--- TEXT PASSAGE ---
Alexander Hero's performance is great. So multi-faceted. What was the most memorable aspect of your discussions with him regarding his approach to the role?
Day by day, scene by scene, we worked it intensively. He was very included in the structural building of the film as we were constructing things. And I do believe that this was his most personal film as an actor. I think he mourned the end of the process and probably wouldn't have minded staying in that character indefinitely. Keep in mind, we shot over a two-year period. Sometimes, giving Alex a random piece of business or a specific movement would unlock the most unexpected stuff. He was full of surprises, and an exceptional collaborator. He loves the work and it shows.

Do you see Edgar (Hero's charcter) as the Everyman? Doomed to try to and understand what has traumatised him? The man boxed in by the huge expanses and noise of the city and further isolated? In order to rid himself of pain, he only subjects himself to more pain.
That's an interesting read on the character and the film, yes. To me, Eddie is a little more specific than the Everyman figure, but I wouldn't fight such a read on him. If people see themselves in him, that makes the experience more immersive, after all. Landscapes are always important in epics, and the landscapes often wind up trapping the hero. I debated about whether folks would think Eddie was mildly autistic in the first hour of the film, but that first hour is its own mindfuck anyway. Some people think Eddie is the murderer during the first 60 minutes. I kind of like that uncertainty.

Was part of the goal of the film to convey visually a human mind trying to put a puzzle together?
--- DATASET EXTRACT ---
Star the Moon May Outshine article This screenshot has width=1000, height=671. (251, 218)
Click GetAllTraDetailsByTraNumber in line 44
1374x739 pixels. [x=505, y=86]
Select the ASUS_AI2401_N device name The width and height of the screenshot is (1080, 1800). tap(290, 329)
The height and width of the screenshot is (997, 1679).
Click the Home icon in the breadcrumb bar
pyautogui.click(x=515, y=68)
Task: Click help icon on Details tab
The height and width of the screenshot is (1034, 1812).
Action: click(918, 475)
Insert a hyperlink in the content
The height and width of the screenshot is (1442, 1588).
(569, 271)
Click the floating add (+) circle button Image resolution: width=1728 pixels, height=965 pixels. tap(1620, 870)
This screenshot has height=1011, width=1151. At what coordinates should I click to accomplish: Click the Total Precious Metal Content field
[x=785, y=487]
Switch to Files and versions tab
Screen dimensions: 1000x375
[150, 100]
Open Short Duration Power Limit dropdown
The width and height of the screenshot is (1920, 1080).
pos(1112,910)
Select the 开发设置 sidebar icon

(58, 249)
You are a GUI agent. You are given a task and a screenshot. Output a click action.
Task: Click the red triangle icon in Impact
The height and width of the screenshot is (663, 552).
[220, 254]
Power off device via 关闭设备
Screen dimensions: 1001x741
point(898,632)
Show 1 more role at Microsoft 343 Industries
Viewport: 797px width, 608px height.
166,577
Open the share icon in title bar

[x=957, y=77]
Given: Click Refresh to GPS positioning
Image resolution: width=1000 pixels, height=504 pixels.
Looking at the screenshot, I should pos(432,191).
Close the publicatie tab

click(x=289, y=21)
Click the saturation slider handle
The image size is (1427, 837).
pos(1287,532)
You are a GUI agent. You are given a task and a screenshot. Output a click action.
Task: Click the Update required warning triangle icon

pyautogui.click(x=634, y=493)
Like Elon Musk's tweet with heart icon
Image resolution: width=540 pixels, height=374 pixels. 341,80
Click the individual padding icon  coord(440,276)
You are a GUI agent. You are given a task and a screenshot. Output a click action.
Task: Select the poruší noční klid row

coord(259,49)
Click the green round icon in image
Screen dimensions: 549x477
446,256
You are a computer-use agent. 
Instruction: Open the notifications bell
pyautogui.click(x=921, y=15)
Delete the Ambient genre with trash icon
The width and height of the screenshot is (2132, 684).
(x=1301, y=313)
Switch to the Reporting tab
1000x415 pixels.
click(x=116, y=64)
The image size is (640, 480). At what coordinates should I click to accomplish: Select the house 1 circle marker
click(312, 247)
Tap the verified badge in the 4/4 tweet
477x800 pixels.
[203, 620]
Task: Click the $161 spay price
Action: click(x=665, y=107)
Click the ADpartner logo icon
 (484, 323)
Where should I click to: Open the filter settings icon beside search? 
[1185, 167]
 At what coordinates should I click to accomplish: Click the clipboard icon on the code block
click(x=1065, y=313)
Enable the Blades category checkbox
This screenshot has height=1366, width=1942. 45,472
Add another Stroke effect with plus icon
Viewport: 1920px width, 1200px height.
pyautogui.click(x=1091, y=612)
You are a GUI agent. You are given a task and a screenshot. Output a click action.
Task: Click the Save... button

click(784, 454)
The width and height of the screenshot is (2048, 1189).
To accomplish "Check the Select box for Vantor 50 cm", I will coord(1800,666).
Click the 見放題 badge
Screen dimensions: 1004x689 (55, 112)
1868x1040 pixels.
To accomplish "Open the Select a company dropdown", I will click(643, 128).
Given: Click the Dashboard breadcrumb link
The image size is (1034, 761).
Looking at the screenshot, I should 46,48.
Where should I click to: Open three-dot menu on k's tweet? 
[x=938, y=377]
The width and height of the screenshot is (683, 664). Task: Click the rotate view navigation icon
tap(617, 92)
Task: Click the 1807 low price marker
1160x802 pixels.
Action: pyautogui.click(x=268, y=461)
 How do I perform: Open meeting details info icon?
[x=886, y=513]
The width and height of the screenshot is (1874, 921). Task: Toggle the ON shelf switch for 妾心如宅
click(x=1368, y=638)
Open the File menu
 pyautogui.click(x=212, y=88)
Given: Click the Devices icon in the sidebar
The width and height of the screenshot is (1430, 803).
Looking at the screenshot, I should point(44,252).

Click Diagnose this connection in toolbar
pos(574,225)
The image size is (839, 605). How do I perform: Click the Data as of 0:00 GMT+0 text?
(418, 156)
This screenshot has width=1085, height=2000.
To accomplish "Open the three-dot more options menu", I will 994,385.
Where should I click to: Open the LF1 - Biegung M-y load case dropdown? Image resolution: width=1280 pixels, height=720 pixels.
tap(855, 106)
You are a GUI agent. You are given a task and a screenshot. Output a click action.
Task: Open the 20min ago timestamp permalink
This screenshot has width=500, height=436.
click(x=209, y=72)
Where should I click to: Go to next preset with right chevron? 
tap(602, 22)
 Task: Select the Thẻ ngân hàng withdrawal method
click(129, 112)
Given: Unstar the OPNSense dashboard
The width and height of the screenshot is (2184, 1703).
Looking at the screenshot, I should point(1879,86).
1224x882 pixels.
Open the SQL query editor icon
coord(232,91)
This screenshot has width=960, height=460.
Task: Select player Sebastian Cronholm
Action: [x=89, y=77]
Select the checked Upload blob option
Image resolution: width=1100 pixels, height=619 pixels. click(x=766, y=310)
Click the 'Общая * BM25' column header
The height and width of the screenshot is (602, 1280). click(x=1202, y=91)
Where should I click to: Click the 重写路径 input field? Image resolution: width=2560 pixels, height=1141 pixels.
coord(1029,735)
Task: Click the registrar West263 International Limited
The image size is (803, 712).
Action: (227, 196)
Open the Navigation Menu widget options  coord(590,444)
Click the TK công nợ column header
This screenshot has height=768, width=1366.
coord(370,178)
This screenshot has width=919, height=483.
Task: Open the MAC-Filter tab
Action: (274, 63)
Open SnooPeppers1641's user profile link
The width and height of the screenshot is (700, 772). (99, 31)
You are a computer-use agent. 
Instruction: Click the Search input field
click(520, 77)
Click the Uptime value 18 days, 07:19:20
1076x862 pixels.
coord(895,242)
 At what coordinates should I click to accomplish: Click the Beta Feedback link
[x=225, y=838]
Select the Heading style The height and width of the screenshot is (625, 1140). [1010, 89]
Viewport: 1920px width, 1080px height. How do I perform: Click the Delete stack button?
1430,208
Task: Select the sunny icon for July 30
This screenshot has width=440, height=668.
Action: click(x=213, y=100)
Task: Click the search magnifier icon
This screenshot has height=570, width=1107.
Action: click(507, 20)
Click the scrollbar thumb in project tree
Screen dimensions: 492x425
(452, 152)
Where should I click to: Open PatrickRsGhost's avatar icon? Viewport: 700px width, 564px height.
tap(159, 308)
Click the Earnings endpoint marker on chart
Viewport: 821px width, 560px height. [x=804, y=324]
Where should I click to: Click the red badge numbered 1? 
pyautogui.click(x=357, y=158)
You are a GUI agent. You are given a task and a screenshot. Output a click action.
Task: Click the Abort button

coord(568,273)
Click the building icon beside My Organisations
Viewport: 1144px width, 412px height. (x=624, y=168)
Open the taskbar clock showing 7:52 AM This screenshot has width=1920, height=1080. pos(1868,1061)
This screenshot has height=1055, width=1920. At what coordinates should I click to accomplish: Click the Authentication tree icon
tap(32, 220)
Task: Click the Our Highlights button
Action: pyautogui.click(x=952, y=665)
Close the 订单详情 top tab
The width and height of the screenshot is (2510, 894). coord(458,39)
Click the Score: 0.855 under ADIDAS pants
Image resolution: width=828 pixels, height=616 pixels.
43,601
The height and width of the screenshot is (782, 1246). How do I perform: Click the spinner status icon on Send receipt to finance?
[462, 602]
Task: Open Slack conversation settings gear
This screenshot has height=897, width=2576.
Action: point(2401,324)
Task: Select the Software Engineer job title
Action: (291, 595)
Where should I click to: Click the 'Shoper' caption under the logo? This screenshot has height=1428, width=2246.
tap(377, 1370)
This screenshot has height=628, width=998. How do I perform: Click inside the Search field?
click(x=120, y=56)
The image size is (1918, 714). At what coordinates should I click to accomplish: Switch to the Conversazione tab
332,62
---
EXERCISE TASKS —
A: List every distinct form of name that the film interview uses for the actor and for his character.
B: Write the next part of the interview about the film, picking up after its final line.

EXPECTED OUTPUTS —
A: Alexander Hero, Alex, Hero, Edgar, Eddie

B:
That's the whole goal. Awhile back, Aaron and I defined the genre or sub-genre of a 'puzzle film. ' For some reason, Greenaway's THE DRAUGHTMAN'S CONTRACT (1983) immediately leaps to mine, but there's a whole school of these pictures for us. You could count BLOW-UP among them. I think we infused the film with that sensibility. We didn't make the film, or any of our films, with an answer key. I know what certain things mean to me, but my own secret design doesn't have to be the definitive gateway to understand it. I try not to be selfish like that. I want people to have their own experience with it, not necessarily mine.

Do you hope audiences will want to return again to the film to trace each part of the puzzle again?
That's always the goal on my films. Even if people initially hate whatever film I make, if it gets them to return to it, I feel vindicated. Leaving a residue, if you will, is crucial to the type of pictures I want to make. And I can't tell you how often folks have changed their minds or surprised themselves upon additional viewings of my work. That's the greatest gift I could get as the maker. If a film doesn't reveal itself more on repeat viewings, or invite people in for more, I won't be terribly impressed.

Why did you decide to release the film in a Roadshow format?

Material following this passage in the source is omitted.